いい天気だった。自動車の運転席で『存在と時間』を読んでいたら、遠くの雲の中で稲妻が光った。もうすぐ夏だなと思った。
「書くこと。祈りとしての。」(フランツ・カフカ)
最近、toe の音楽をまた聴いている。お気に入りは『Because I Hear You』と『Rhapsody』。どちらの曲も、かすかに死の香りがするから。
なんとなくテレビをつけたらニュースしか流れていなかったから、すぐに電源を切った。
さっさと仕事を切り上げて、みんなで会社の鍵を閉めた。同僚たちと15分ほど立ち話をした。
HさんとSさんは夕ごはんを食べに行った。Iさんはパチンコをしに行った。わたしは真っ直ぐ家に帰った。
自動車の中では、ずっと映画音楽を聴いている。バックミラー越しの風景は、そこはかとなく離人的で、まるで映画のカメラのようだ、と思う。
お客さんがフルーツグミのつめあわせをくれたから、この頃、毎日そればかり食べている。
一度だけ、会社のオフィスでひとりきりになったので、思いきり大きな音でグレン・グールドの『平均律クラヴィーア曲集』を流したことがある。気分がすっとした。
YOASOBIの『アイドル』がきらいだ。あと、adoの『新世界』も。街中で流れているのを聴くたびに、もうやめてくれと言いたくなる。
夕ごはんはそんなに食べなくてもいい、夜は眠るだけだから、カロリーはそんなに必要ない、となにかで聞いたから、その通りにしてみたら、ひと月で二キロ痩せた。

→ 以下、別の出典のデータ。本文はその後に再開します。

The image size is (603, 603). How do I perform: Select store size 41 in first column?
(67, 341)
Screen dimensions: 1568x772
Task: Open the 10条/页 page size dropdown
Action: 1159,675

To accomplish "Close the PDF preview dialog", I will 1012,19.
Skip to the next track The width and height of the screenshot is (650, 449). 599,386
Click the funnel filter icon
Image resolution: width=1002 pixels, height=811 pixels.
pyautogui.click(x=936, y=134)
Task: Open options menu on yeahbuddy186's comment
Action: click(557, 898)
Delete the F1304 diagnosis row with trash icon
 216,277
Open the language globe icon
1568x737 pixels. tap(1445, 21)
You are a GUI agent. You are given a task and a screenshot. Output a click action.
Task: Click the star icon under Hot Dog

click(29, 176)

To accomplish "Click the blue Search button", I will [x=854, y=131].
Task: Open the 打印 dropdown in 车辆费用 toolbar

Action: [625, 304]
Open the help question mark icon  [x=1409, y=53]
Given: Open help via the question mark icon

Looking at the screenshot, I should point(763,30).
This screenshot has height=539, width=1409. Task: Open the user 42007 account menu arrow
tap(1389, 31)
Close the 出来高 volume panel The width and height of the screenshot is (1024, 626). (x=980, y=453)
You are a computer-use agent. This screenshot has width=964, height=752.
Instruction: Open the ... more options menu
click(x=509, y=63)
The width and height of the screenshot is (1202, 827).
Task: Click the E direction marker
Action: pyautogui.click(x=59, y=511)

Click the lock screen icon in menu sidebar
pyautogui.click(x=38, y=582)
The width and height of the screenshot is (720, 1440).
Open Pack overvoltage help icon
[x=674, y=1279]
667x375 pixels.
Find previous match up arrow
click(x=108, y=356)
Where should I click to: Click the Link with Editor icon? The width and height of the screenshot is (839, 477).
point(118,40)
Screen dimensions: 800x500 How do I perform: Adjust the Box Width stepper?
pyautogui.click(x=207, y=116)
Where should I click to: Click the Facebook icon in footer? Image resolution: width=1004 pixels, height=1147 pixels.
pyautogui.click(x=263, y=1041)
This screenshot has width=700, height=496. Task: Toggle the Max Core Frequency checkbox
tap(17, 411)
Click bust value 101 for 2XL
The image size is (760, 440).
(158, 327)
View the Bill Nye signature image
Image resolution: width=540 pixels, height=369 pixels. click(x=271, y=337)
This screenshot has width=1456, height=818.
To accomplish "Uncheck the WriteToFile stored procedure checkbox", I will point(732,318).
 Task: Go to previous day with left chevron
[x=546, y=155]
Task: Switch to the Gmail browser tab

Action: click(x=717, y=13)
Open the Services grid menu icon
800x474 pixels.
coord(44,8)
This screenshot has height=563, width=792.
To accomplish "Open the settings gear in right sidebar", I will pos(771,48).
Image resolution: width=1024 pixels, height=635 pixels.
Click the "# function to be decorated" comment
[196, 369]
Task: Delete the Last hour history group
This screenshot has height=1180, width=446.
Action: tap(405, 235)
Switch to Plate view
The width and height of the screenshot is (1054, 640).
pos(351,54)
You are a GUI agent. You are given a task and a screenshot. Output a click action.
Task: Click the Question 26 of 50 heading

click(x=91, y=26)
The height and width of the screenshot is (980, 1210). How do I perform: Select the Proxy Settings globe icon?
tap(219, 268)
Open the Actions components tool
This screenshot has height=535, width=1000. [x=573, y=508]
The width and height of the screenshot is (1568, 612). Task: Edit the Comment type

わたしの部屋の壁には八角形の時計が掛かっている。木製の枠に真っ白い文字盤の、とてもシンプルな時計だ。
夜、窓を開け放つと、すずしい風が部屋を吹き抜けて、気持ちいい、と思う。
わたしは眠ると十中八九夢を見る。夢は目が覚めてから15分ほどはあざやかな余韻を漂わせているが、一時間ほどで七、八割方減衰し、正午までに完全に消滅する。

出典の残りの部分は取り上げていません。